Criterion benchmarks live in benches/tip_to_tip.rs and cover both the room-level planner and enterprise audit rollups. They are intended to provide stable comparison points for:

  • planning 16, 64, 256, and 1024 profiles
  • fallback storms with 1024, 4096, and 16384 incompatible profiles
  • auditing 4x64, 16x64, and 32x128 room portfolios

Chaos tests live in tests/chaos.rs. They use fixed seeds so failures reproduce cleanly while still exercising noisy rooms, mixed compatibility, fallback lanes, hot swapping, portfolio rollups, and invalid numeric storms.
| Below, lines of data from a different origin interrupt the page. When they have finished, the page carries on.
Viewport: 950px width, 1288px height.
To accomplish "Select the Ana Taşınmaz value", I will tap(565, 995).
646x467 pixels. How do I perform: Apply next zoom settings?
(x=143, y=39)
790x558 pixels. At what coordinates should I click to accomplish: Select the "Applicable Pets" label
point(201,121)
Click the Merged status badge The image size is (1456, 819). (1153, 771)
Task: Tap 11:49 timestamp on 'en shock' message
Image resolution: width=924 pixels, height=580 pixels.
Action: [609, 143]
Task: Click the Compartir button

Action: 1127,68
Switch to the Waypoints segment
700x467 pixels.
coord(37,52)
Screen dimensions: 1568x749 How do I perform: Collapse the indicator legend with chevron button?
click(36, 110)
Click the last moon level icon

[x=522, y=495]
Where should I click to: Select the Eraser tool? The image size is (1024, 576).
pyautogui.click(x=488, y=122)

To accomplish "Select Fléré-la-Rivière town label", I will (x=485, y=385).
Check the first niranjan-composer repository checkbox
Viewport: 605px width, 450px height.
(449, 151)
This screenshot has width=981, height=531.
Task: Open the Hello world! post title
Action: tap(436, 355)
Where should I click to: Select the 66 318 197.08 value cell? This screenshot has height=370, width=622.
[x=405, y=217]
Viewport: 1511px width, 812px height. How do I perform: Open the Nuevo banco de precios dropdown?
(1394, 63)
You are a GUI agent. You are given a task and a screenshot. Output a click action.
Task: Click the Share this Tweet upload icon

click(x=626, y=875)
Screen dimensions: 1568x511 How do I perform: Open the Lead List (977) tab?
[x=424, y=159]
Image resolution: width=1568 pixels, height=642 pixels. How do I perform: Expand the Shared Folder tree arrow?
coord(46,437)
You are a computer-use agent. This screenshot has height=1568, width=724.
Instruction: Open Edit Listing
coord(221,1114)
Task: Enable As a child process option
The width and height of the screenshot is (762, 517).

The runtime surface is CPU-only and in-memory. There is no OSI-layer I/O path: no sockets, HTTP client/server, async runtime, filesystem, or subprocess work in src/. scripts/profile-cpu.sh attempts perf stat -d for hardware counters and falls back to Criterion when kernel perf events are unavailable.

GPU Acceleration

The crate exposes TipToTipAcceleration as a hardware-neutral advisor:

use tip_to_tip::{ComputeBackend, TipToTipAcceleration};

let report = TipToTipAcceleration::assess_counts(128, 1_000_000, 4_096);

assert_eq!(report.backend, ComputeBackend::GpuCandidate);

Normal rooms stay on CPU because the planner is dominated by deterministic sort, branchy compatibility checks, and small vector construction. A GPU starts to make sense only for very large batched portfolios where pair screening and reductions can amortize data transfer and kernel launch overhead. The current crate does not ship a CUDA/WebGPU kernel; the advisor defines the boundary where adding one would be technically justified.